Abstract Background The relative efficacy of autologous hematopoietic cell transplant (auto-HCT) versus chimeric antigen receptor T-cell (CAR-T) therapy in diffuse large B-cell lymphoma (DLBCL) patients who achieve a partial remission (PR) after salvage chemotherapy is not known. Methods Using the Center for International Blood & Marrow Transplant Research registry database, we identified adult DLBCL patients who received either an auto-HCT (2013-2019) or CAR-T treatment with axicabtagene ciloleucel (2018-2019) while in a PR by CT or PET scan. We compared the clinical outcomes between the two cohorts using univariable and multivariable regression models after adjustment for relevant baseline and clinical factors.

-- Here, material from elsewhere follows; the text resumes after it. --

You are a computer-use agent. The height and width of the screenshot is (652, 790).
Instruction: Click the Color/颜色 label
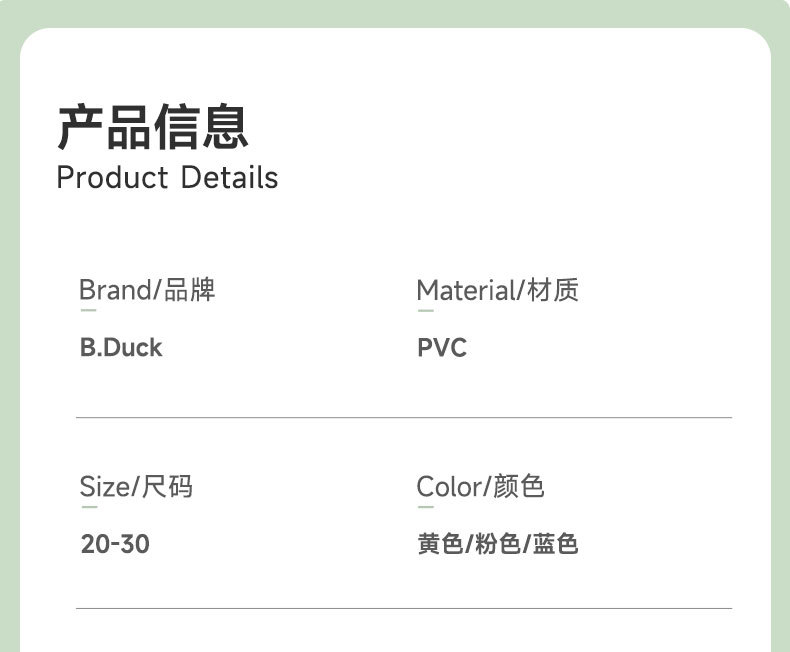(x=480, y=487)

Results In the univariable analysis, the 2-year progression-free survival (52% vs. 42%; p=0.1) and the rate of 100-day non-relapse mortality (4% vs. 2%; p=0.3) were not different between the 2 cohorts but consolidation with auto-HCT was associated with a lower rate of relapse/progression (40% vs. 53%; p=0.05) and a superior overall survival (OS) (69% vs. 47%; p=0.004) at 2-years. In the multivariable regression analysis, treatment with auto-HCT was associated with a significantly lower risk of relapse/progression rate (HR=1.49; p=0.01) and a superior OS (HR=1.63; p=0.008). Conclusions In patients with DLBCL in a PR after salvage therapy, treatment with auto-HCT was associated with a lower incidence of relapse and a superior OS compared with CAR-T. These data support the role of auto-HCT as the standard-of-care in transplant-eligible patients with relapsed DLBCL in PR after salvage therapy.